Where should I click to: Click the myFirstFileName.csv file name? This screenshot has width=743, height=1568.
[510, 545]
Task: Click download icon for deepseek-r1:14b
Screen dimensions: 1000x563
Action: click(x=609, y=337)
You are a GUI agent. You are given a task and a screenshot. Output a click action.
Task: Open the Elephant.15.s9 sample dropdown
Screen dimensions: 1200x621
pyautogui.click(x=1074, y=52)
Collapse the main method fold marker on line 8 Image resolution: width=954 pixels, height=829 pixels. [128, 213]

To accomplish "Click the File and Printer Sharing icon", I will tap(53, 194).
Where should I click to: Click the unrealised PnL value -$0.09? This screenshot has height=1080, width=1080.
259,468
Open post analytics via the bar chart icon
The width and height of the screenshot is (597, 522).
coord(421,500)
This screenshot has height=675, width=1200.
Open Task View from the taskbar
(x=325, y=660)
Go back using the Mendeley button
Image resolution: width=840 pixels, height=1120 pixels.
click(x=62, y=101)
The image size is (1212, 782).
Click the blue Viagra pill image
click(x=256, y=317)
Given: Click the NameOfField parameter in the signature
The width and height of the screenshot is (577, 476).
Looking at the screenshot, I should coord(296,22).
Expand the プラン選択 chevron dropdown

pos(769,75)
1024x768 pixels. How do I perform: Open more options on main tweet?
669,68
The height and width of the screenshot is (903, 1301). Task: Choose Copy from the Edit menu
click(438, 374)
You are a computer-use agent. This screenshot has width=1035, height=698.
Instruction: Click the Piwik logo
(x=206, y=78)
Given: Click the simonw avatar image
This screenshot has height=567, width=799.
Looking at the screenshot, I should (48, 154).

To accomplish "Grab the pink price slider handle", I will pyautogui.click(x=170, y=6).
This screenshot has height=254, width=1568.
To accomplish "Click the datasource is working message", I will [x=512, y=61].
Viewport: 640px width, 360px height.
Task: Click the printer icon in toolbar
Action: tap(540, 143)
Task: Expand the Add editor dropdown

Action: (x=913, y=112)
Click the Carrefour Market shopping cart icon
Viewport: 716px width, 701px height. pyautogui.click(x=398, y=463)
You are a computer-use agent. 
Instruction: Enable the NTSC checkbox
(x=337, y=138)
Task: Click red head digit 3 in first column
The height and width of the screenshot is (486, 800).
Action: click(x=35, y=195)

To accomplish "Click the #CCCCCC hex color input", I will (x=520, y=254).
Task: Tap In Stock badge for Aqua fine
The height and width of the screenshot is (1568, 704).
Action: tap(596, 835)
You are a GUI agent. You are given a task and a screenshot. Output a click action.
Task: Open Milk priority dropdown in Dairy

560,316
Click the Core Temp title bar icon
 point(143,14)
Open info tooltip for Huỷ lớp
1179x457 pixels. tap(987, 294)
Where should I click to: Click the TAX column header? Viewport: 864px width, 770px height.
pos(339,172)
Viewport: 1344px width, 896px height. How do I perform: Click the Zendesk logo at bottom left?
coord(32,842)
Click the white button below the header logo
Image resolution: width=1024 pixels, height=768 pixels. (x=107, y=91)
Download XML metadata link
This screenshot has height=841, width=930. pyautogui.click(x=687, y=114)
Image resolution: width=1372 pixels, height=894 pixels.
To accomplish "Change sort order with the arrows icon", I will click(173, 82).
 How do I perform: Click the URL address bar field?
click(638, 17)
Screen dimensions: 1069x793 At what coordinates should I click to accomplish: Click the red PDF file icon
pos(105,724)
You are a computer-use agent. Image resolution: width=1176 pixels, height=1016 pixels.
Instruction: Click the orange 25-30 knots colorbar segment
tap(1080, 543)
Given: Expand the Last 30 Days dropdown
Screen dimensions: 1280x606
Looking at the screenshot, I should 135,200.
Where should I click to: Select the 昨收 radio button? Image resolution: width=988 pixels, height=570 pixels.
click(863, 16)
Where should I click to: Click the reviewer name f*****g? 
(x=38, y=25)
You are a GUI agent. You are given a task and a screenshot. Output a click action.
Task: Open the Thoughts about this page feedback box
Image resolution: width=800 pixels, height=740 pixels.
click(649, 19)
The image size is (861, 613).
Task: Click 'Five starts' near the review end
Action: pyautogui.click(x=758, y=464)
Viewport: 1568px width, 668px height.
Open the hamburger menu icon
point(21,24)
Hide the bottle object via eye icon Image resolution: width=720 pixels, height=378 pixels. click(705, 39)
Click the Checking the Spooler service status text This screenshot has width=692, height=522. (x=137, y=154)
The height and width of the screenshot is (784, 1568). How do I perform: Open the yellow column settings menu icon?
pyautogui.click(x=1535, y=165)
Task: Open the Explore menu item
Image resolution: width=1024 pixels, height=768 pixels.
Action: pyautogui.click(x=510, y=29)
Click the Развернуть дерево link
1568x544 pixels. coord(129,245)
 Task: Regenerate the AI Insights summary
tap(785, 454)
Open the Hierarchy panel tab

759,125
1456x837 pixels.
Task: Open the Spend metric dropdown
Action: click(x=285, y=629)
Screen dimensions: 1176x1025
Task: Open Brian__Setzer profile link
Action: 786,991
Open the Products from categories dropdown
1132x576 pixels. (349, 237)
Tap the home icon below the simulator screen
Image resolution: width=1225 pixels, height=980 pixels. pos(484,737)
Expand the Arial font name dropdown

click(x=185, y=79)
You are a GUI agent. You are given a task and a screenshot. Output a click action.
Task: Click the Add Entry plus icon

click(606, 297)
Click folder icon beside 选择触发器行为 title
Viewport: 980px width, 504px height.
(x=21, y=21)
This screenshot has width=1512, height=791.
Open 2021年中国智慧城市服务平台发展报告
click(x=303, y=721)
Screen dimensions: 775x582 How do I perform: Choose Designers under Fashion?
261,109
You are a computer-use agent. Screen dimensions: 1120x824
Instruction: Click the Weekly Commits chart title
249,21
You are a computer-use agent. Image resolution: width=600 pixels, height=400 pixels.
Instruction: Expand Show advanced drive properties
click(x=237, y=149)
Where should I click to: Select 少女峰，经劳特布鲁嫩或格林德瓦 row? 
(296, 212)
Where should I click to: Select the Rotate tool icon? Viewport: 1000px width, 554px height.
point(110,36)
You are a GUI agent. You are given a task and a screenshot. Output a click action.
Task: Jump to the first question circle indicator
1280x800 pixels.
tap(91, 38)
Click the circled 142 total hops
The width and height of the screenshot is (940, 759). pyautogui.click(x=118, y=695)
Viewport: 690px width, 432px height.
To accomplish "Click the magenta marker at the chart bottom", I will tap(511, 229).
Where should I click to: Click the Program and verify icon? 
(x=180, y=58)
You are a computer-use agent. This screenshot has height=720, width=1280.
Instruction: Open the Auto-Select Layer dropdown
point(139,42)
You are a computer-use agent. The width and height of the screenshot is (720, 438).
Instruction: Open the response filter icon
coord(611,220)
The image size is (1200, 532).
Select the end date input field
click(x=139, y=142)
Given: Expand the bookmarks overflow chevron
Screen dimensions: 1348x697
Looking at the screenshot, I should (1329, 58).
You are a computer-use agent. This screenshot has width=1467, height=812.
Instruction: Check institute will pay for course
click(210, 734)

────

## Problem
Pull out every line above that contains the string "resolution", matching case exactly, and copy each such line in full.

## Exercise response
Collapse the main method fold marker on line 8 Image resolution: width=954 pixels, height=829 pixels. [128, 213]
Image resolution: width=840 pixels, height=1120 pixels.
Image resolution: width=1024 pixels, height=768 pixels. (x=107, y=91)
Image resolution: width=1372 pixels, height=894 pixels.
You are a computer-use agent. Image resolution: width=1176 pixels, height=1016 pixels.
Where should I click to: Select the 昨收 radio button? Image resolution: width=988 pixels, height=570 pixels.
Image resolution: width=800 pixels, height=740 pixels.
Hide the bottle object via eye icon Image resolution: width=720 pixels, height=378 pixels. click(705, 39)
Image resolution: width=1024 pixels, height=768 pixels.
Image resolution: width=1225 pixels, height=980 pixels. pos(484,737)
You are a computer-use agent. Image resolution: width=600 pixels, height=400 pixels.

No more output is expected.